W samej Warszawie o jedno miejsce walczy kilkunastu uczniów.

– Duża grupa dowie się, że nie dostała się do wymarzonej szkoły. Pan minister edukacji ma rozwiązanie i mówi, żeby uczniowie jeździli do szkół oddalonych od miejsca zamieszkania o 20-30 km, bo tam są miejsca. Proponuję, aby pan premier Morawiecki zweryfikował swoje marzenia i zadbał o uczniów, aby mieli możliwość uczenia się w szkole, w której chcą się uczyć, ponieważ w przyszłości będą wykonywać konkretny zawód, konkretną pracę – mówiła w Sejmie Krystyna Szumilas.

Reklama

Podwyżki z cudzej kieszeni

W zeszłym tygodniu rząd znowelizował Kartę Nauczyciela. Od nowego roku szkolnego nauczyciele dostaną podwyżkę; średnie wynagrodzenie nauczycieli wzrośnie o 9,6 proc. Nowela wprowadza też dodatek dla nauczycieli stażystów, minimalny dodatek za wychowawstwo i skraca ścieżkę awansu.

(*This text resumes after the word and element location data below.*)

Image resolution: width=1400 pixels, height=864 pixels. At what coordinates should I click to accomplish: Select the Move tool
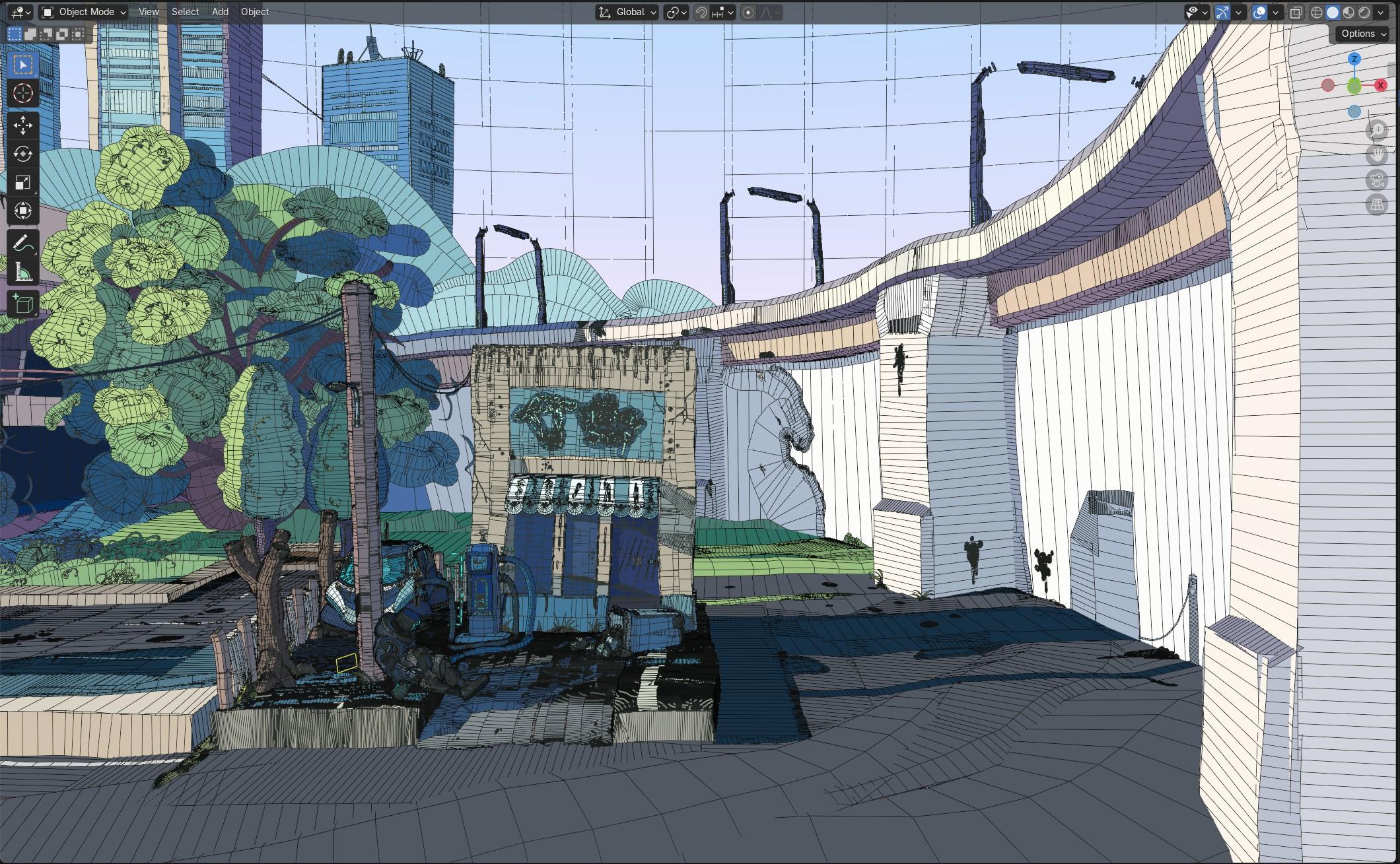[22, 125]
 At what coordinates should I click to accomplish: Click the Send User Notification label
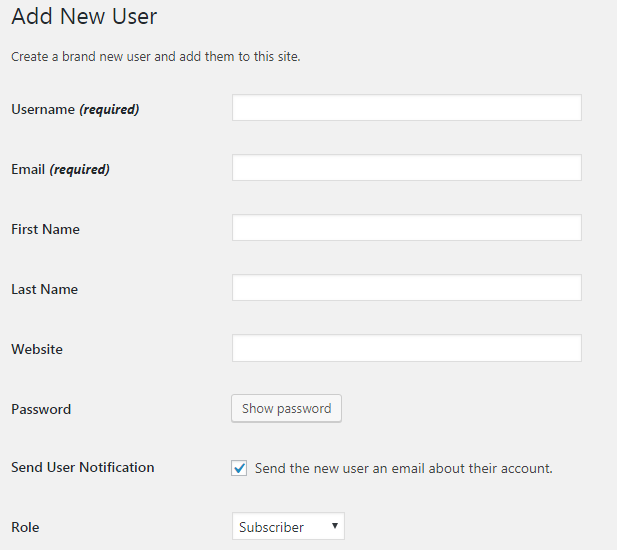[83, 467]
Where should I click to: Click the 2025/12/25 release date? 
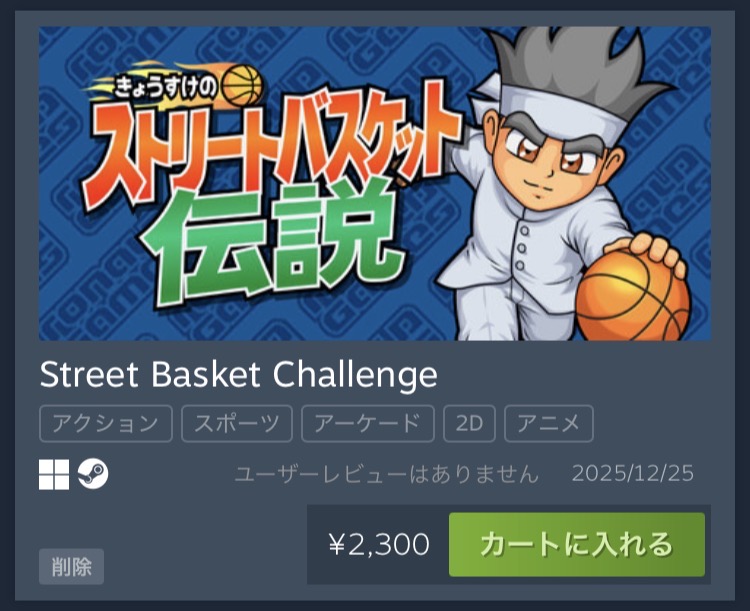632,474
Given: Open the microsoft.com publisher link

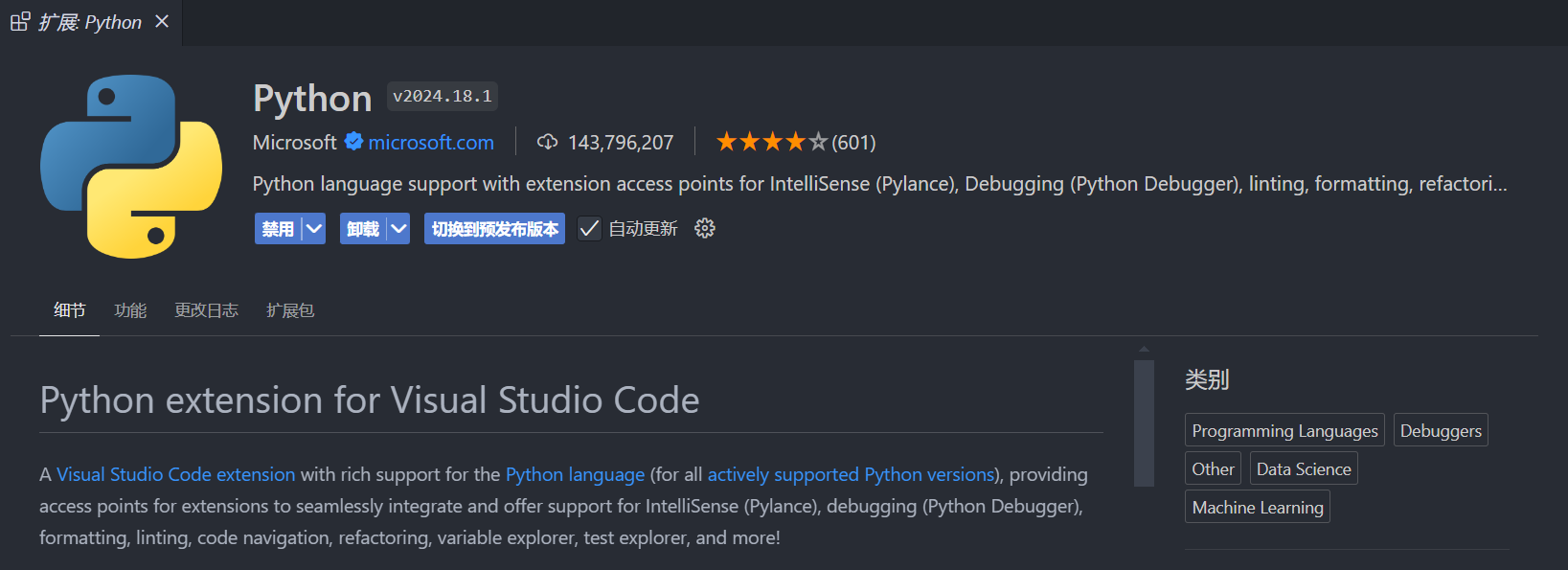Looking at the screenshot, I should click(x=431, y=143).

Na razie nie wiadomo jednak, czy rząd zamierza uruchomić dodatkowe środki na podwyżki, czy – jak całą reformę edukacji – zrzuci barki na samorządu.

– Podwyżki, które zostały uchwalone przez parlament, muszą mieć pokrycie w samorządach. PiS uchwalił podwyżki dla nauczycieli, ale pieniędzy już na nie nie przelał. Żądamy w trybie pilnym, aby rząd uruchomił miliard złotych i przelał go na konta samorządów – mówił Mariusz Witczak z PO.

Zdaniem Krystyny Szumilas samorząd to druga grupa po uczniach i nauczycielach, która odczuła najbardziej skutki “deformy” edukacji.

Błąd OKE

Przy i tak napiętej sytuacji z rekrutacją do szkół ponadgimnazjalnych Obwodowa Komisja Egzaminacyjna pomyliła się przy liczeniu punktów i w efekcie 9 tys. uczniów otrzymało wynik niezgodny z prawdziwym.

Emocji jest dużo, bo gimnazjaliści i ósmoklasiści walczą o miejsca w szkołach średnich, zatem każdy punkt jest na wagę złota.

OKE tłumaczyła, że doszło do pomyłki przy przenoszeniu wyników z systemu e-oceniania do systemu, w którym publikowane są wyniki uczniów. To błąd informatyczny, który w przeszłości nigdy się nie zdarzył.

Co ciekawe, błąd w wynikach wychwycili sami rodzice i uczniowie, a nie komisja egzaminacyjna.